Apart from the images, reproduce every record word for word.

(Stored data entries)
==============================
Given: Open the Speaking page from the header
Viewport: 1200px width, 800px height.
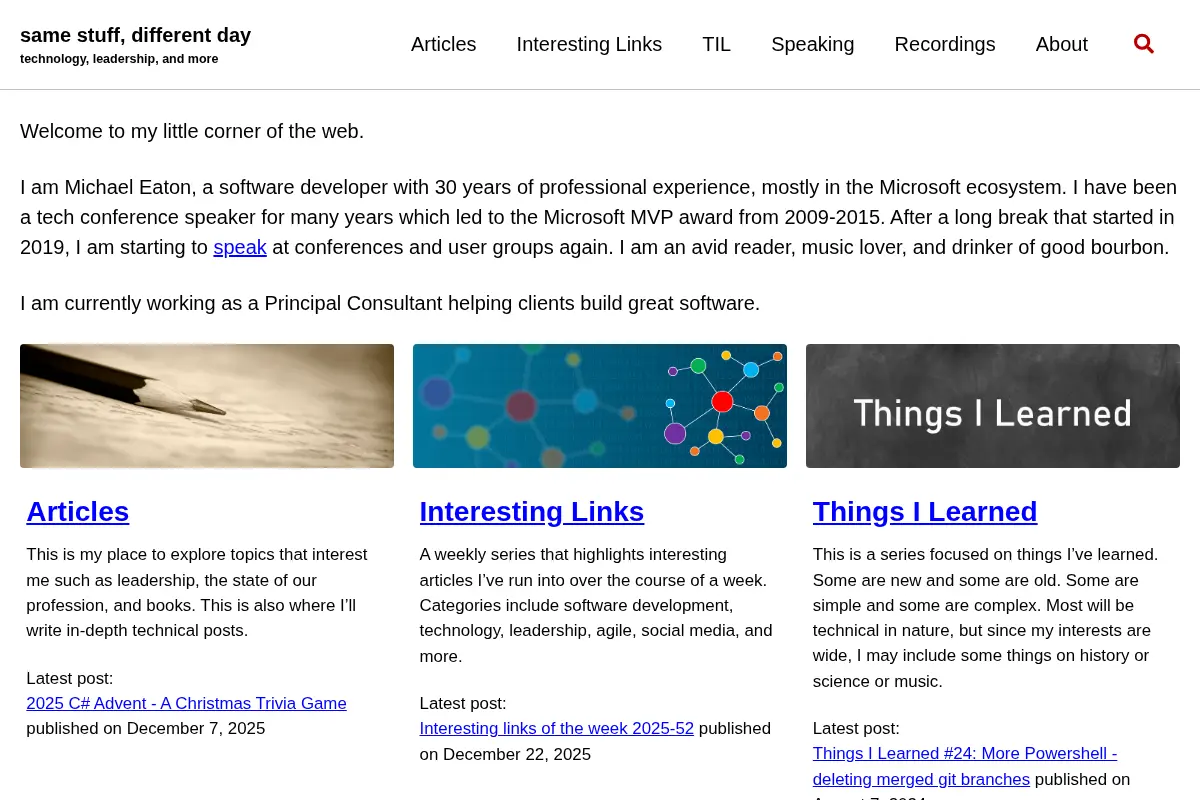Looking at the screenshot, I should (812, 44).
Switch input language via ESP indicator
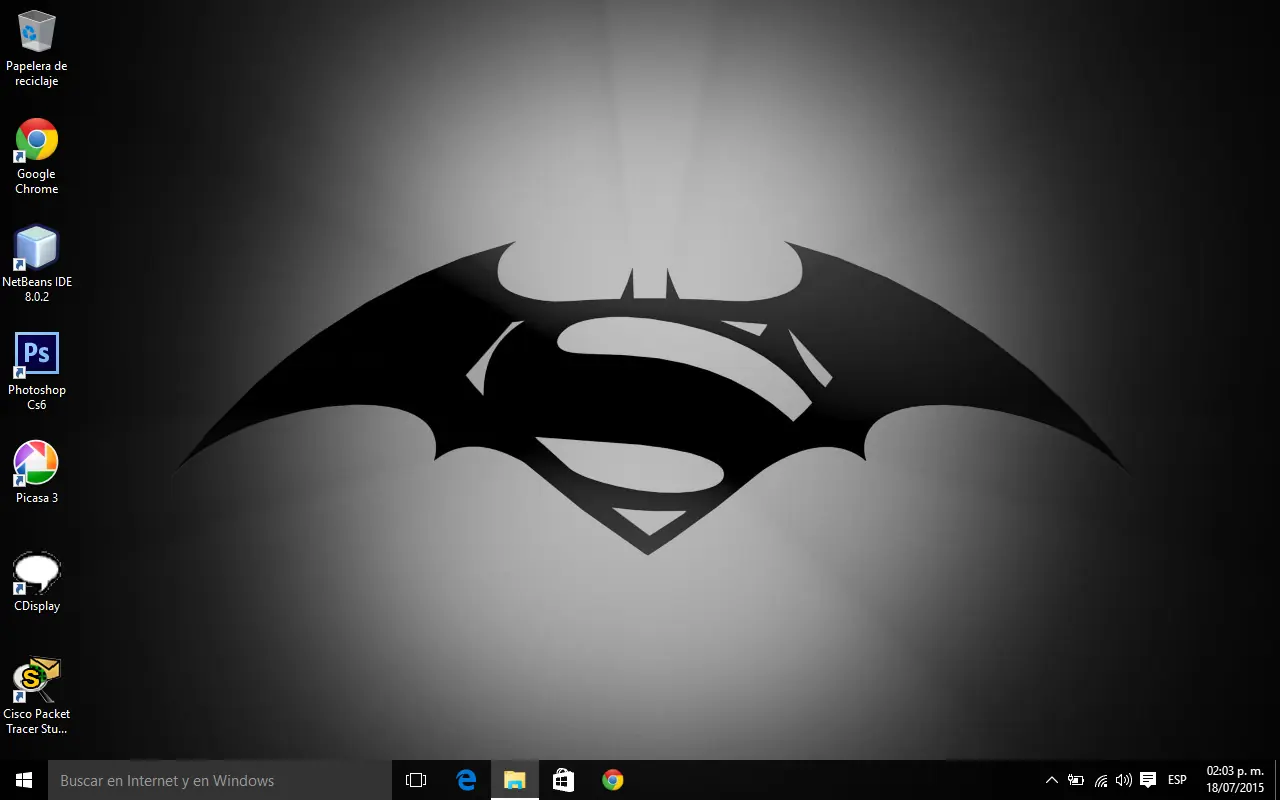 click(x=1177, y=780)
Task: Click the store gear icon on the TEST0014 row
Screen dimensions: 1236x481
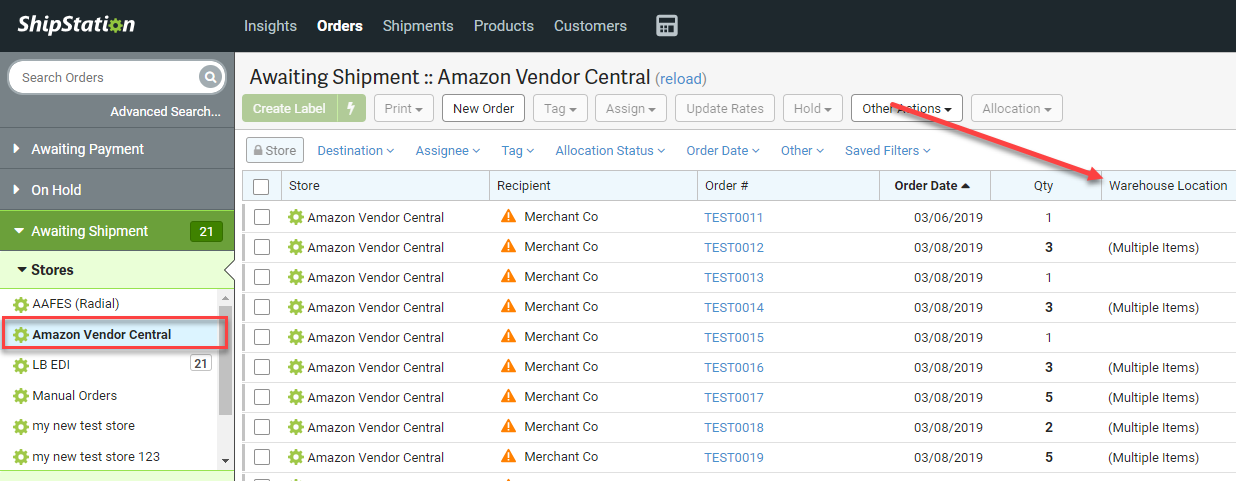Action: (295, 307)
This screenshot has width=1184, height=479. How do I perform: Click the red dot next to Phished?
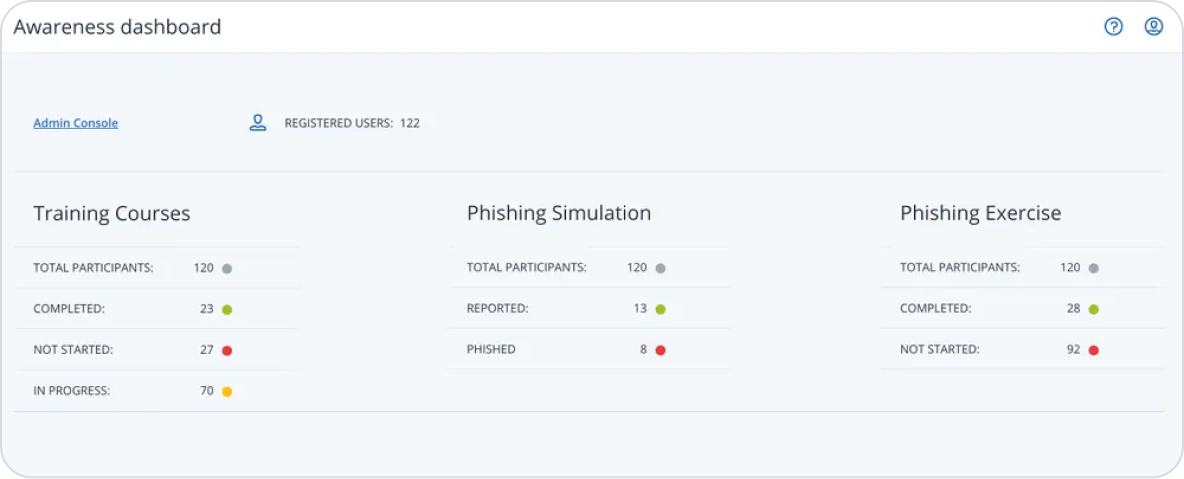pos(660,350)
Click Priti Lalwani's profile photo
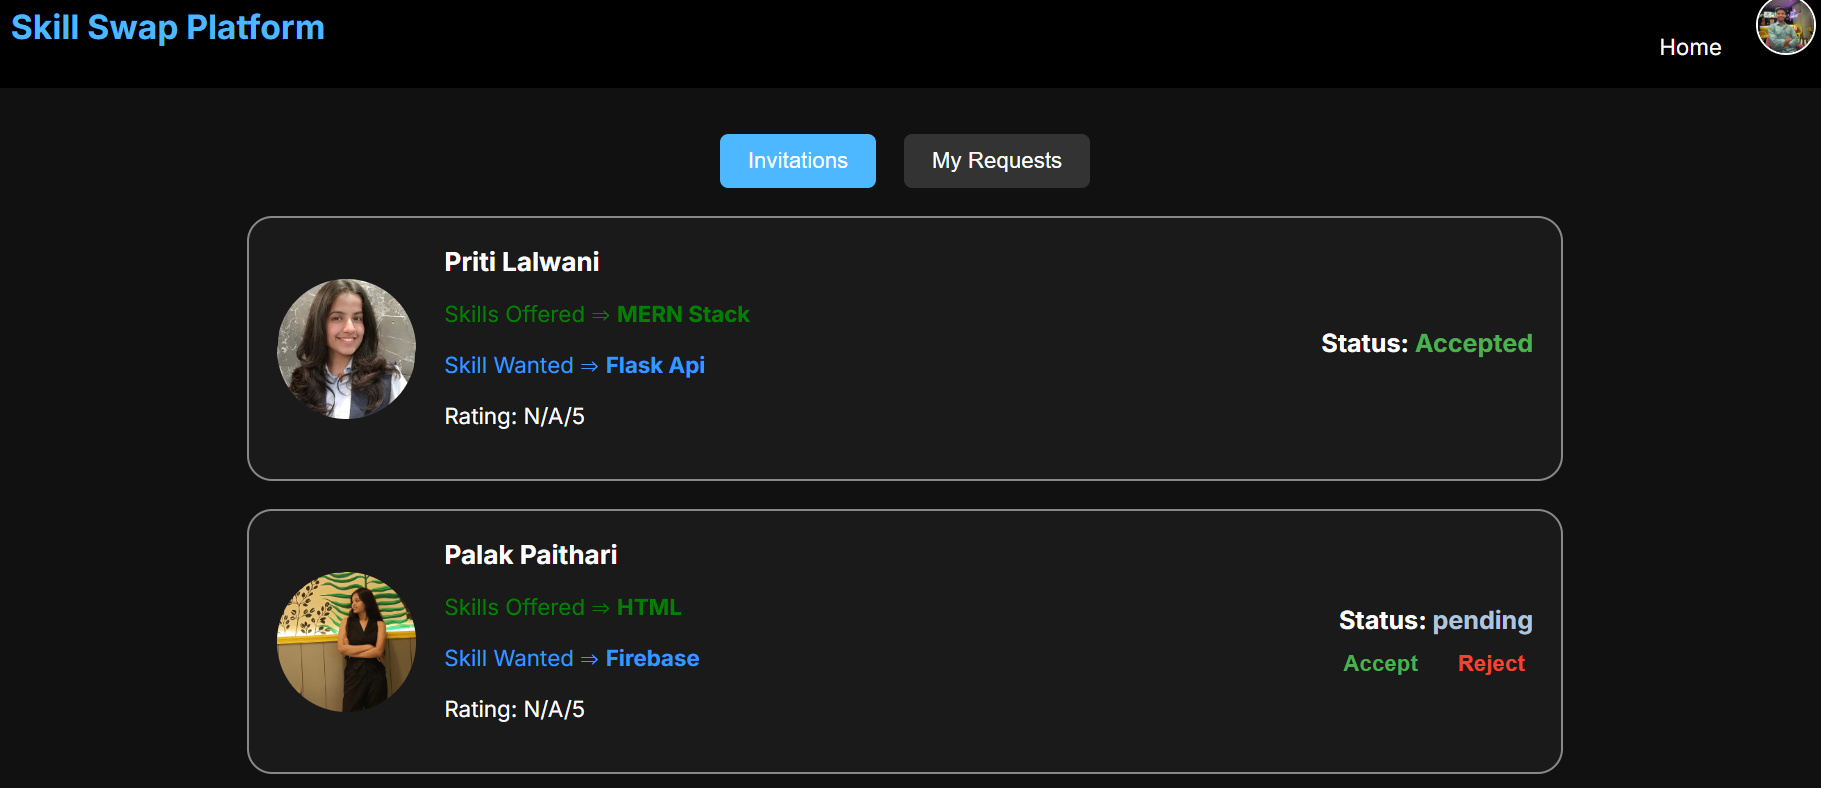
==============================
**RESULT OF THIS EXERCISE:**
Given: Open the Speaking page from the header
Viewport: 1200px width, 800px height.
Looking at the screenshot, I should (812, 44).
Switch input language via ESP indicator
 click(x=1177, y=780)
Task: Click the store gear icon on the TEST0014 row
Screen dimensions: 1236x481
Action: (295, 307)
This screenshot has width=1184, height=479. How do I perform: Click the red dot next to Phished?
pos(660,350)
Click Priti Lalwani's profile photo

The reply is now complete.